An informal poll I recently conducted on LinkedIn revealed the need for more active listening in the workplace. I set out to find out what managers are doing wrong by asking the question, "What is the ONE mistake leaders make more frequently than others?"

I received hundreds of responses, which I ranked and published as the 8 Mistakes Managers Make, According to Their Employees. Mistake #3 is plain and simple -- they don't listen. The lack of two-way communication -- sending without receiving -- was a clear regret for many.

Improving Your Active Listening Skills

It's still one of the least taught skills in leadership, yet the most utilized. As studies point out, we spend 70 to 80 percent of our waking hours in some form of communication, and of that time, 45 percent of it is spent listening.

And while many leaders assume they're good listeners, studies confirm that most of us are poor and inefficient listeners. When you talk to your boss, co-workers, or customers for 10 minutes, studies say they pay attention to less than half of the conversation. Within 48 hours, whatever information they retained decreases to 25 percent. In other words, we often comprehend and retain only one fourth of what we hear.

As a leader, building up your active listening skills is crucial in order to solve problems, build trust, and win the hearts and minds of people. Here are 8 things you can do to develop your active listening skills.

1. Stop talking

In other words, stop what you're doing and eliminate your distractions in the moment. Then give the speaker your full attention. What you're communicating non-verbally is, "I am interested in what you have to say."

2. Put the other person at ease

You do that by first putting yourself at ease. Get relaxed, use door-openers like, "What's up? Anything I can help you with?" Have open body language/posture, don't rush the conversation, and give the speaker time to think and process his or her thoughts.

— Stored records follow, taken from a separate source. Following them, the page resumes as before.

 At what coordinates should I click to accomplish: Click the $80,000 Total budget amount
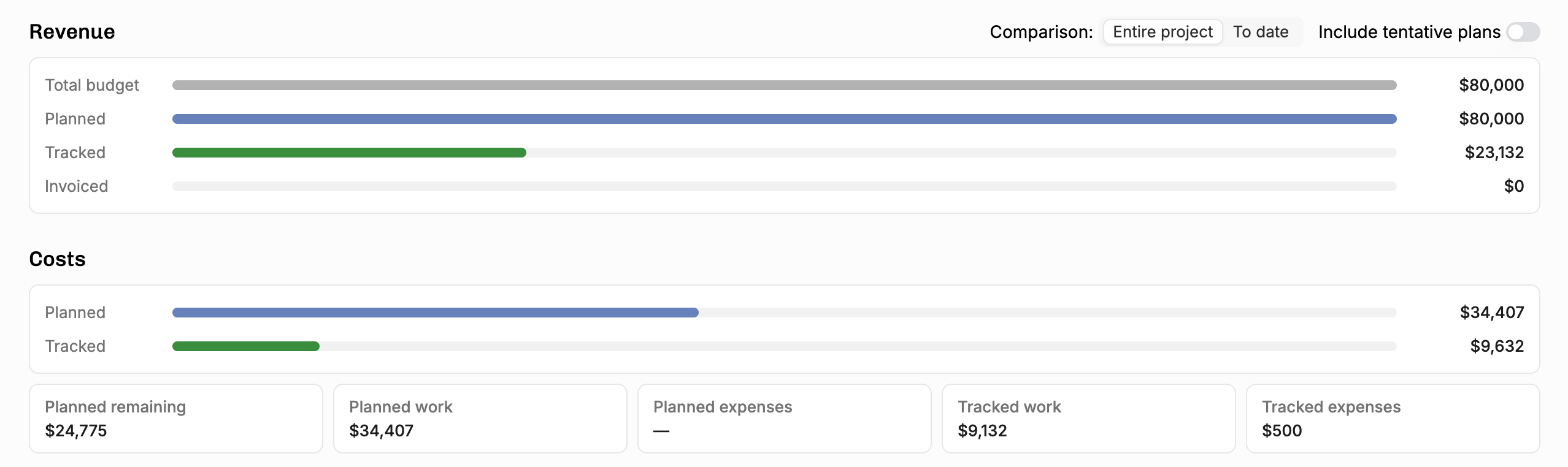tap(1491, 85)
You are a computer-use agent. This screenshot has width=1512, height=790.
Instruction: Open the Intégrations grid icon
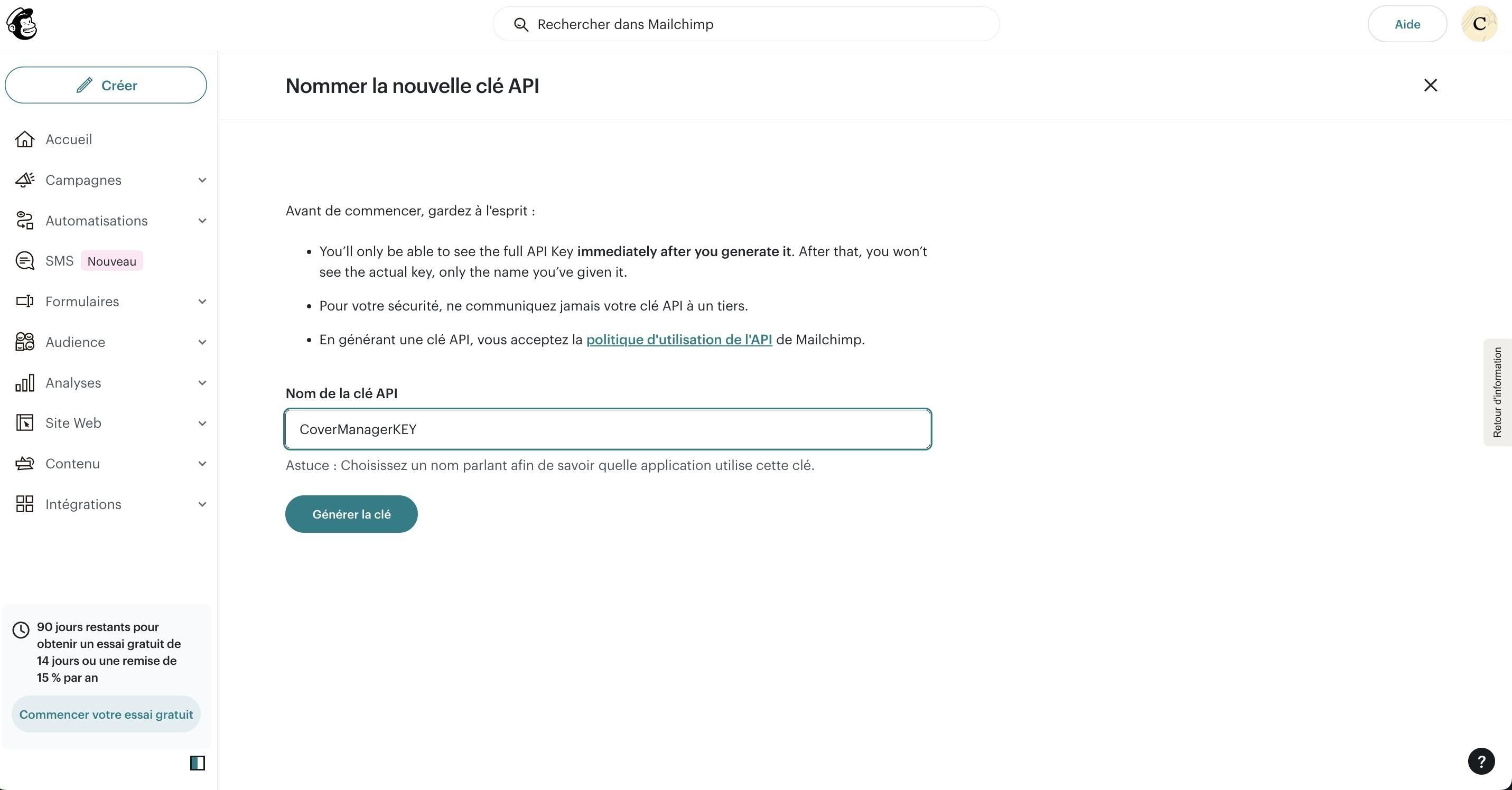[x=25, y=504]
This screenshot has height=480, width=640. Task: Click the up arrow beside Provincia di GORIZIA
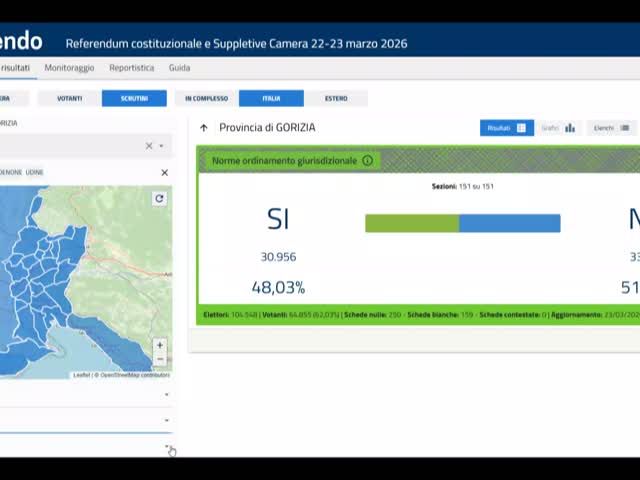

3. Don't interrupt, period

This is especially true for a person who is upset. Allow for ventilation to occur. Park your thoughts in the moment and your need for a rebuttal. Your time will come to reflect back what you heard or state your point. But for now, while the speaker is stating his or her case, your MO is to be patient, continue your open body posture and eye contact to show understanding.

4. Show empathy

Make a statement of regret and be genuine about it. Ask them for their help. "I'd like to understand your problem. Will you help me?" This is about stepping into the other person's shoes to increase your understanding.

5. Paraphrase

Try to summarize and reflect back what you've heard and restate it to the person to his/her liking. Use "what I hear you saying is..." to clarify being on the same page. This often helps defuse tension and shows employees that you're genuinely trying to understand their situation.

6. Ask open-ended questions

Asking open-ended questions is a great way to engage people in a conversation, requiring full answers using the speaker's own knowledge or feelings. Use questions for clarification and understanding like, "What do you suggest we do?"

7. Use silence

By practicing silence, you allow yourself to be comfortable with the unknown, stay in the background and in the moment, and let discomfort, healthy conflict, joy or fear to emerge. Don't mistake silence for tension. If any tension exists, time perceptions get terribly distorted. Use silence to help dialogue to naturally flow and both parties to process things through without pressure.

8. Allow reflection

You may find that in certain listening scenarios, your best role is to just act as a sounding board for your employees, allowing them to release pressure.